The impact, says Roam Free Nation, can already be seen. 

According to the organization's statement, the Hebgen Basin typically floods with buffalo by the end of March as the animals travel to their calving grounds on and around the Horse Butte. But so far, the basin is seeing just a fraction of buffalo moving through it. 

"There were so many buffalo taken from both herds because of the terrible mismanagement and the long, hard winter," said Jaedin Medicine Elk, cofounder of Roam Free Nation and Northern Cheyenne tribal member. "We're used to seeing way more buffalo migrating out of the Park towards Horse Butte by this time of year. Advocates and locals are very concerned." 

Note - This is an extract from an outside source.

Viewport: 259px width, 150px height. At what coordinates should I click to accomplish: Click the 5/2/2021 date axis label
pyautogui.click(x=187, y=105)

Yellowstone National Park has been involved in the protection and recovery of bison since its foundation in 1902. After the federal government sanctioned the mass killing of bison in the 1800s to cut off Indigenous people's primary source of sustenance, fewer than two dozen wild buffalo were left in Yellowstone National Park. Over the last 100+ years, the buffalo herd has grown, making it difficult to manage the population. 

Advocates are calling on the state of Montana and tribes to stop yearly hunts and allow the population to grow. 

"Now that bison calves are being born, it is time for the State of Montana and tribes to stop the slaughter of bison in the Beattie Gulch hunting trap," said Alliance for the Wild Rockies' Executive Director Mike Garrity in a statement. "Bison are the only native species that are killed as soon as they step one foot into Montana, in spite of the fact that there has never been a confirmed case of bison transmitting brucellosis to cattle."

The Alliance for the Wild Rockies and Roam Free Nation have put up eight billboards around southwest Montana, reading, "There's no hunt. It's slaughter."

"As this deadly season winds down, we are angry at the loss of so many buffalo; we are frustrated with the games of politics played by humans that should be the buffalo's allies," said Cindy Rosin, board secretary for Roam Free Nation. "We are committed to speaking for the buffalo until they roam free. Now, we breathe the spring air, celebrate the arrival of the calves, and take their boundless energy with us to carry the fight on into the future."

To manage the buffalo population, NPS passively traps wandering buffalo in large pens to release them back into the park. This year, Yellowstone released 803 trapped bison.

According to the National Park Service, Yellowstone moved 55 bison to the Fort Peck Indian Reservation in northeastern Montana from August 19 through 23, 2019. It was the first direct relocation of bison to a new home as an alternative to slaughter. It was the culmination of eight years of compromise between the federal government, the state of Montana, and Fort Peck Assiniboine and Sioux Tribes. 

The buffalo herds of Yellowstone country are the nation's last continuously wild, migratory bison. They are currently being considered for Endangered Species Act listing by the U.S. Fish & Wildlife Service, which accepts public comments on the matter through June 4, 2023.